Thursday, 9 April 2009

Life’s Little Ironies Department: Former Health Minister Philippe Couillard Gets Health Critic Lee Soderstrom’s Phone Number

Lee spent several decades at McGill working on health economics, and even though he has left teaching (not a “retirement,” he insists) he has remained vigilant on health related issues. One of the things that raised his ire this winter, as well as that of his McGill colleagues Abby Lippmann and Sam Noumoff, was an apparent serious conflict of interest in a new hire. In January McGill proudly announced that former Quebec Health Minister Philippe Coullard would become a Senior Fellow in its Research Group on Health and Law even though he had blithely and secretly negotiated a contract with a private health provider in the days before he left office last June. That sounds doubtful on its face, but what is worse Couillard at the same time pushed through regulations which make it easier for the private sector to enter the health care domain.

Lee and this friends wrote in a letter to the McGill Reporter, the administration’s bi-weekly publication, that Couillard’s actions before leaving office give an appearance of conflict of interest which McGill should investigate before it allows him to teach. Not surprisingly, nothing has been done about that at McGill. But on the provincial level, the affair raised many eyebrows: the actions of his new employer was investigated by the provincial commissioner charged with regulating lobbies. The firm was cleared of impropriety as a lobby, but Couillard's actions received no government scrutiny because there are no regulations governing what an elected official does in response to a lobby. An attempt to fill that gap--a proposal by the opposition Parti Québécois to set up an ethics commissioner for the provincial legislature--went down to defeat yesterday.

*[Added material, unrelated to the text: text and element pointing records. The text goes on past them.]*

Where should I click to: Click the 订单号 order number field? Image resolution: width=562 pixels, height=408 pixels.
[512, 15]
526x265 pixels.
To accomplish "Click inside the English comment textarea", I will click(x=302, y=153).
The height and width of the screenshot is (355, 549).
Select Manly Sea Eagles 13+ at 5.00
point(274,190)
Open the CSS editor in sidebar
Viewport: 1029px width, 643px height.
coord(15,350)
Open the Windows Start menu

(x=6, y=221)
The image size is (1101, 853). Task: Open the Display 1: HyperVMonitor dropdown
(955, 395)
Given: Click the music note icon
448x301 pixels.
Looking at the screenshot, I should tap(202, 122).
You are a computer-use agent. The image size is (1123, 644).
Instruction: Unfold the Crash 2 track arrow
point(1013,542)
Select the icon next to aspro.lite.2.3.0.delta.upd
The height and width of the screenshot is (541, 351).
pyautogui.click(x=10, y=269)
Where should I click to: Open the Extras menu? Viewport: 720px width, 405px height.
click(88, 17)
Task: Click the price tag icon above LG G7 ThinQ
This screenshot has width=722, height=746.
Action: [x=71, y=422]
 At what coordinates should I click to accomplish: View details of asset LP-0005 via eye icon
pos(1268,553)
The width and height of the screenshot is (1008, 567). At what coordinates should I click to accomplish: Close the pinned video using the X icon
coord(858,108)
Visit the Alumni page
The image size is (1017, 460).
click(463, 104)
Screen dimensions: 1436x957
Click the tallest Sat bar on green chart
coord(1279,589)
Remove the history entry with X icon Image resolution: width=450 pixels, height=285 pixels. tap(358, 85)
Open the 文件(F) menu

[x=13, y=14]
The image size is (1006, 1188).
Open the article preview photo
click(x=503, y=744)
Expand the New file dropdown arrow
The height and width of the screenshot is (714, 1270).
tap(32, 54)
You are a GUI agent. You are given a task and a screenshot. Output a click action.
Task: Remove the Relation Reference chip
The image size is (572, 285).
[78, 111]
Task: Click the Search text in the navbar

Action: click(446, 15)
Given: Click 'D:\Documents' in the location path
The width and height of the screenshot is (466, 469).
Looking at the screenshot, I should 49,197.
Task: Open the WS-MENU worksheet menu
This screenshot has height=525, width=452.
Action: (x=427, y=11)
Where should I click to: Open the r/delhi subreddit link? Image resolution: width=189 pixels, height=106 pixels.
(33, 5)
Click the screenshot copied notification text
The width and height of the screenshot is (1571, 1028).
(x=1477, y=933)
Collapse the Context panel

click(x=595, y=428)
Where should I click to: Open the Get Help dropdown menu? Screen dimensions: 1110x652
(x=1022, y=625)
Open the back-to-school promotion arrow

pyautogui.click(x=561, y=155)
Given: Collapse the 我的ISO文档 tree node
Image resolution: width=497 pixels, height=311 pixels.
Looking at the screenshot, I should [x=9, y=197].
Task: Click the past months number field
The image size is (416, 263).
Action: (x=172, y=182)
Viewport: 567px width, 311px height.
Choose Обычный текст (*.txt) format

Also yesterday a friend who didn’t know that Lee had given up his office tried to call him at his old McGill number and was flabbergasted to get Couillard’s voice mail instead. It makes sense, in a way: somebody leaves, somebody arrives, and you just switch telephone numbers. But you couldn’t have asked for a weirder switch: if it had bee April 1 one might suspect a practical joke. Maybe, though, Couillard will get a message through the messages that Lee's cronies leave: we need to safe guard our universally accessible, single-payer health system.